- Empat anggota BAIS TNI merencanakan serangan terhadap aktivis KontraS, Andrie Yunus, sebagai bentuk balas dendam atas kritik masa lalu.
- Para terdakwa menyiramkan cairan kimia korosif kepada korban di kawasan Salemba, Jakarta Pusat, pada 12 Maret 2026 malam.
- Kasus penyerangan terencana tersebut mulai disidangkan di Pengadilan Militer II-08 Jakarta pada hari Rabu, 29 April 2026.
Suara.com - Rentetan cerita mengenai penyerangan terencana terhadap aktivis KontraS, Andrie Yunus oleh empat anggota BAIS TNI di kawasan Salemba, Jakarta Pusat terungkap di Pengadilan Militer II-08 Jakarta hari ini, Rabu (29/4/2026).
Para terdakwa, yakni Serda Edi Sudarko, Lettu Budhi Hariyanto Widhi, Kapten Nandala Dwi Prasetyo, dan Lettu Sami Lakka benar-benar mengeksekusi rencana menyerang Andrie pada 12 Maret 2026.
Lettu Budhi secara khusus menyiapkan campuran maut berupa air aki bekas dan cairan pembersih karat beberapa jam sebelum kejadian di bengkel Denma BAIS TNI.
"Terdakwa mencampur kedua cairan tersebut ke dalam gelas tumbler warna ungu, dengan tutup warna hitam," bunyi salah satu poin dalam dakwaan oditur.
Lettu Budhi sendiri merupakan salah satu terdakwa yang mengusulkan ide penggunaan air keras untuk menyerang Andrie.
Awalnya, Serda Edi selaku eksekutor dan pihak yang paling tergganggu dengan kritik Andrie, hanya berencana melakukan penyerangan secara fisik untuk memberikan efek jera.
"Jangan dipukuli, tapi disiram saja dengan cairan pembersih karat," bunyi kata-kata Lettu Budhi dalam pertemuan 11 Maret 2026 dengan para terdakwa lain, yang tercantum di dakwaan.

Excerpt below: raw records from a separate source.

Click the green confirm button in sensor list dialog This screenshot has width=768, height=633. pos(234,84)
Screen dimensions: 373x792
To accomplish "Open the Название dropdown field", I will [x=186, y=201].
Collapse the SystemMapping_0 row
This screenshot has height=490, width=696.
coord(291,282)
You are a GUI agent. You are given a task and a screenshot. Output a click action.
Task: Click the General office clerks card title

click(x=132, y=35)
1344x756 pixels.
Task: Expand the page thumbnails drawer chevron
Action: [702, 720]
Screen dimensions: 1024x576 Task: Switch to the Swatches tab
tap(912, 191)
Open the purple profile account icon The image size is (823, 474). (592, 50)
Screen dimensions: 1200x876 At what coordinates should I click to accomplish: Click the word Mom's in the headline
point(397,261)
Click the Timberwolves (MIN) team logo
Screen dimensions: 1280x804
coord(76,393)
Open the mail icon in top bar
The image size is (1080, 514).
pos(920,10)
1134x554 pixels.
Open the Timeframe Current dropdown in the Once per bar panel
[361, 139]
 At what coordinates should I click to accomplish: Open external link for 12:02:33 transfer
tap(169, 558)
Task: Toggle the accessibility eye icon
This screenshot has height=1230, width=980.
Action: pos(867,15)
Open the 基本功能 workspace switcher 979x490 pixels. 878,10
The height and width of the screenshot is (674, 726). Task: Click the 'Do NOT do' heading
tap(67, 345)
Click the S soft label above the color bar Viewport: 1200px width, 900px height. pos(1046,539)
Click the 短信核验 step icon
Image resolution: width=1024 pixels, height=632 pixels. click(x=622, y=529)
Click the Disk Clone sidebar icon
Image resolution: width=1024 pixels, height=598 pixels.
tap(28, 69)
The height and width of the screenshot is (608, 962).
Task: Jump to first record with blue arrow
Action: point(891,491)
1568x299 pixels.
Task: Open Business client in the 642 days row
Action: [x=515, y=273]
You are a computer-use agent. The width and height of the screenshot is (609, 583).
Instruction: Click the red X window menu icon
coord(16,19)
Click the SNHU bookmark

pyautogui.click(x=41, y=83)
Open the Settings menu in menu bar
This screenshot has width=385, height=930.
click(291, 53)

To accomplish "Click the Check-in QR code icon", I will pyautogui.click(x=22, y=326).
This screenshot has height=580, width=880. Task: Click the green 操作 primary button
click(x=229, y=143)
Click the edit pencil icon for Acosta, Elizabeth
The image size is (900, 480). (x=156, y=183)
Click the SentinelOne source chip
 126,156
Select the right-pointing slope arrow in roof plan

Setelah cairan dipersiapkan dari bengkel satuan, para terdakwa berangkat menggunakan dua sepeda motor untuk memburu keberadaan Andrie di sekitar Monas, seperti yang sudah direncanakan sebelumnya.
Tak berbuah hasil, pencarian sempat berlanjut ke beberapa titik seperti Tugu Tani, Kwitang, hingga pemantauan intensif di seputar kantor Kontras dan YLBHI.
Sampai sekitar pukul 23.00 WIB, para terdakwa berkumpul di depan kantor YLBHI untuk mengintai pergerakan Andrie, yang saat itu diketahui masih berada di dalam gedung.
Sesaat kemudian, Kapten Nandala melihat Andrie, target yang mereka cari, keluar dari kantor dengan mengendarai sepeda motor.
Melihat target sudah dalam jangkauan, Serda Edi dan Lettu Budhi langsung memacu motor Honda Beat mereka untuk membuntuti Andrie.
Eksekusi dilakukan secara sadis di persimpangan Jalan Salemba I dan Jalan Talang, saat kondisi jalan memungkinkan untuk melakukan manuver.

Lettu Budhi sengaja memutar balik arah motornya hingga berpapasan langsung dengan sepeda motor yang dikendarai oleh Andrie.
Saat posisi kendaraan sudah sangat dekat, Serda Edi langsung menyiramkan campuran air aki dan pembersih karat tersebut ke arah sang Wakil Koordinator KontraS.